The goal is that by the time you're done reading this chapter, nothing in a blockchain feels mysterious. After this, we zoom out again and talk about what the production systems do differently — and why.

Ground rules for the toy

We are going to cheat in a handful of places, deliberately and clearly, so the code stays small:

  • We use SHA-256 for hashing and the standard library's ecdsa-free hashlib — but we'll swap in a real signature scheme from cryptography (a well-maintained library) for transactions, because hand-rolling elliptic curves in a tutorial is a bad plan.
  • We ignore networking. The "chain" is a single Python object. Peer gossip, mempool propagation, and fork detection across a network are important, but they are engineering on top of the ideas we're showing, not the ideas themselves.
  • Our Proof of Work is real (SHA-256 with a difficulty target), but the difficulty is low so it mines in milliseconds. Adjusting it to mainnet-scale is a one-line change.
  • Fees, UTXOs, and smart contracts don't exist here. We model account balances as a dict, which is closer to Ethereum's state model than to Bitcoin's UTXO model, but simpler than either.

None of the cheats change the fundamental mechanics. They just let us ship 120 lines instead of 2,000.

The code

Save this as tinychain.py. You'll need the cryptography library: pip install cryptography.

# tinychain.py — a minimal pedagogical blockchain.
# Not for production. Not audited. Runs in a second.

from __future__ import annotations
import hashlib, json, time
from dataclasses import dataclass, field, asdict
from typing import List, Optional
from cryptography.hazmat.primitives.asymmetric import ed25519
from cryptography.hazmat.primitives import serialization
from cryptography.exceptions import InvalidSignature

# ---------- crypto helpers ----------

def sha256(b: bytes) -> bytes:
    return hashlib.sha256(b).digest()

━━━━━━━━━━━━━━━━━━━━━━━━━━━━━━

* Exercise details *
Can you carry on the toy blockchain tutorial above, starting right after its last line?

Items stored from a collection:
━━━━━━━━━━━━━━━━━━━━━━━━━━━━━━

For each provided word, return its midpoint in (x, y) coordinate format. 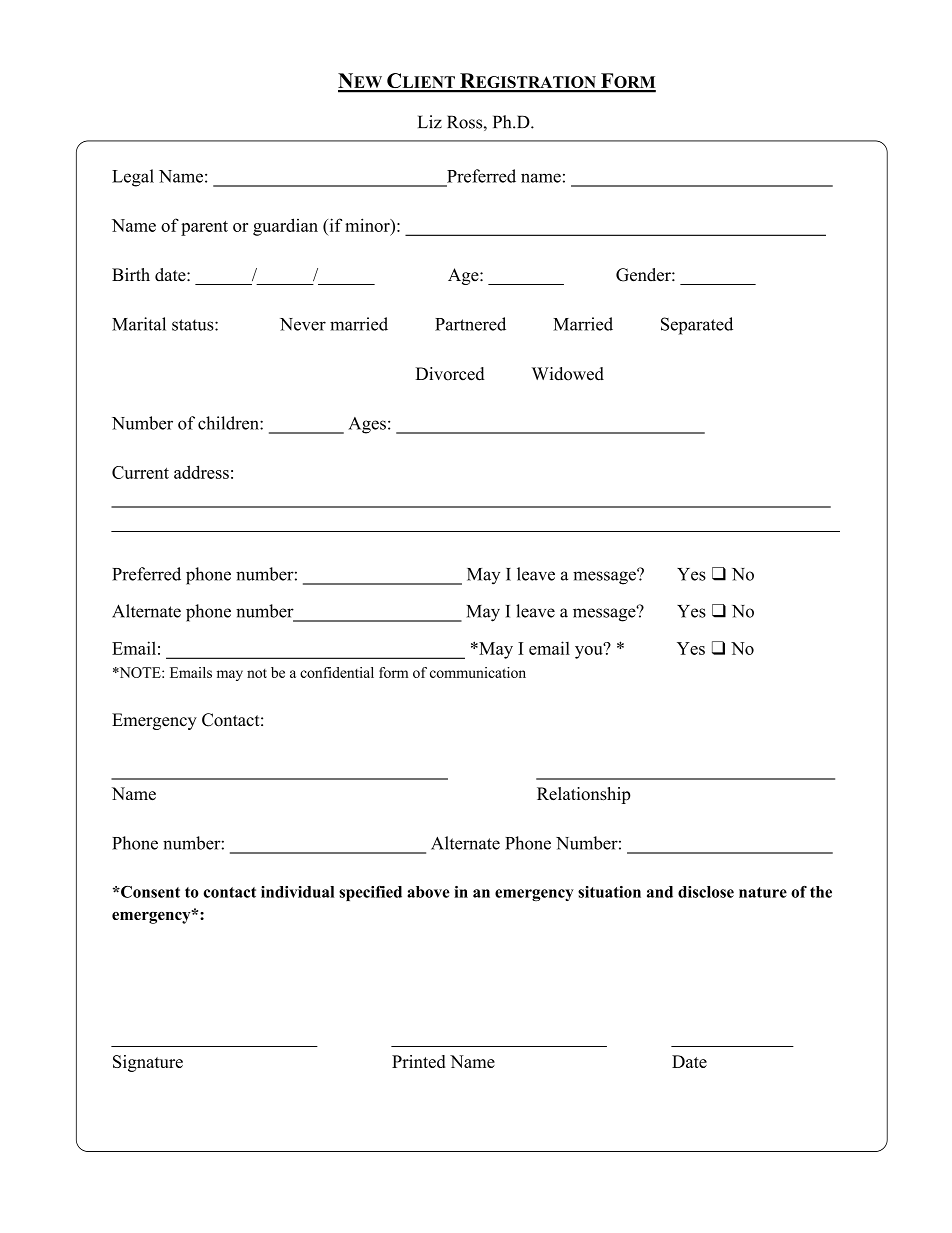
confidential (337, 672)
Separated (697, 326)
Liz (430, 121)
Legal (133, 178)
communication (478, 672)
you (590, 651)
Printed (418, 1061)
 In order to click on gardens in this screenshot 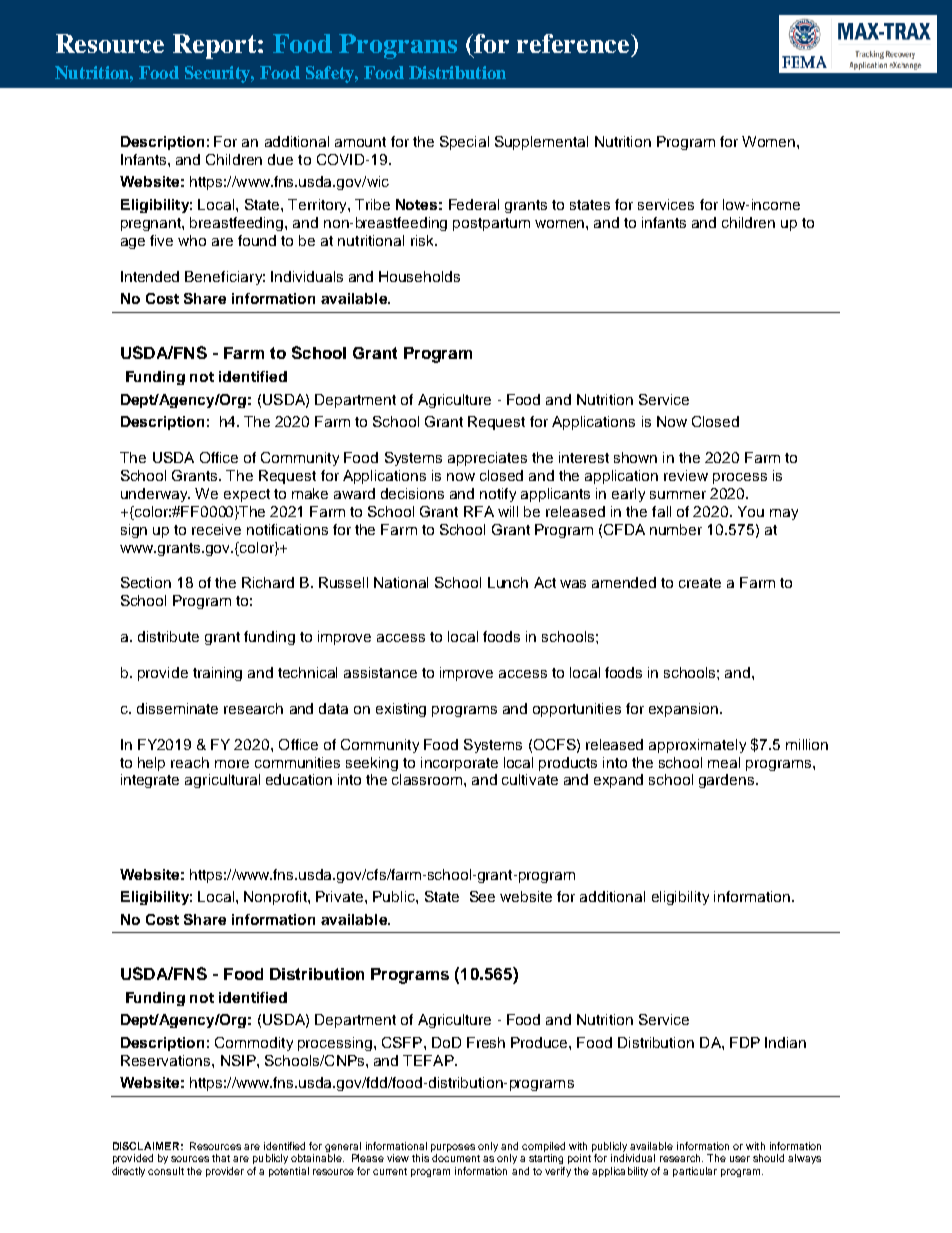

━━━━━━━━━━━━━━━━━━━━━━━━━━━━━━

* The reply *
def pk_bytes(pk: ed25519.Ed25519PublicKey) -> bytes:
    return pk.public_bytes(serialization.Encoding.Raw,
                           serialization.PublicFormat.Raw)

def address(pk: ed25519.Ed25519PublicKey) -> str:
    # 20-byte address = first 20 bytes of SHA-256(public key).
    return sha256(pk_bytes(pk))[:20].hex()

# ---------- transactions ----------

@dataclass
class Tx:
    sender: str         # address
    recipient: str      # address
    amount: int
    nonce: int          # prevents replay: strictly increasing per sender
    pubkey: str         # hex of sender's public key, so verifiers can check
    signature: str = "" # hex; filled in by sign()

    def _signing_bytes(self) -> bytes:
        # Signature covers everything except the signature itself.
        d = {k: v for k, v in asdict(self).items() if k != "signature"}
        return json.dumps(d, sort_keys=True).encode()

    def sign(self, sk: ed25519.Ed25519PrivateKey) -> None:
        self.signature = sk.sign(self._signing_bytes()).hex()

    def verify(self) -> bool:
        try:
            pk = ed25519.Ed25519PublicKey.from_public_bytes(bytes.fromhex(self.pubkey))
        except Exception:
            return False
        if address(pk) != self.sender:
            return False  # pubkey doesn't match claimed sender address
        try:
            pk.verify(bytes.fromhex(self.signature), self._signing_bytes())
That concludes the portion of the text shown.